Symptoms and Complications of Potassium Imbalance
As an individual with acute kidney failure might not be able to secrete or retain as much potassium as needed, disturbing potassium levels in the blood can lead to several health risks. Symptoms of hyperkalemia and hypokalemia include abdominal cramps, fatigue, muscle weakness, and in severe cases, paralysis or cardiac arrest.
Sodium concentration is essential to maintain fluid and acid-base balance and helps regulate neuromuscular function. Sodium imbalance, in the aftermath of renal failure, might result in sodium deficiency or excess both – however, sodium deficiency is less common among patients of acute renal failure.
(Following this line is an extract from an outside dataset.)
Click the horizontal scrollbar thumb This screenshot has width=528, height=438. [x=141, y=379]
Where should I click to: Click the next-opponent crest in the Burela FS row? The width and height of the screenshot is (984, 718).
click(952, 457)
Sodium regulates water levels in the body, excess water causes sodium deficiency, called hyponatremia, and when the water level is too low, it results in abnormally higher levels of sodium, called hypernatremia. Patients with acute renal failure are more likely to experience higher sodium levels.
Symptoms and Complications of Sodium Imbalance
Both hypernatremia and hyponatremia affect the central nervous system and are associated with symptoms like disorientation, muscular twitching, hypertension, seizures, and in worst cases, coma. If not treated correctly and in time, sodium imbalance can cause permanent brain damage.
Kidneys play an essential role in maintaining magnesium levels in the body. When renal function declines, the ability to excrete magnesium properly also deteriorates.
Magnesium is critical for neuromuscular processes and is the second most crucial electrolyte. Most typically, in patients with kidney failure, the secretion of magnesium increases drastically, called hypermagnesemia. Patients with acute kidney failure are more likely to suffer from increased levels of magnesium and less likely to experience low magnesium levels or hypomagnesemia.
Symptoms and Complications of Magnesium Imbalance
Magnesium imbalance can cause adverse neuromuscular effects, muscle defects, and cardiovascular problems. Severe magnesium imbalance is associated with hypotension, reduced heart rates, and in extreme cases, cardiac arrest. Hypomagnesemia may also result in anorexia, weakness, lethargy, vomiting, and confusion.
Phosphorus and Calcium Imbalance
Phosphorus and calcium have a reciprocal relationship as excessive levels of one are associated with the deficiency of the other. The most common complication associated with renal failure is increased phosphorus, hypocalcemia, and decreased calcium levels.
Failing kidneys cannot excrete excess phosphorus, which leads to decreased calcium levels, called hypocalcemia. It is commonly associated with mineral and bone disorder, a condition affecting the heart, blood vessels, and bones of a person with acute renal failure.
Although increased calcium and decreased potassium levels, called hypercalcemia, may be rare, patients with renal failure might also experience this complication due to other underlying seasons.
Symptoms and Complications of Calcium and Phosphorus Imbalance
Symptoms associated with calcium and phosphorus imbalance are muscle spasms, seizures, muscle imbalance, and cardiac arrhythmias. The most common complications in severe cases are mineral and bone disorders and cardiac failure.
Acute renal failure, among other complications, results in an imbalance of electrolytes in the blood. Electrolytes, such as potassium, magnesium, sodium, calcium, and phosphorus, have essential functions to perform in the body, and their excess or deficiency can be fatal. The most common complications related to electrolyte disturbances are hyperkalemia, hypernatremia, hypermagnesemia, and hypocalcemia. Fortunately, if acute renal failure is reversed with replacement therapy, electrolyte imbalance and related complication can improve.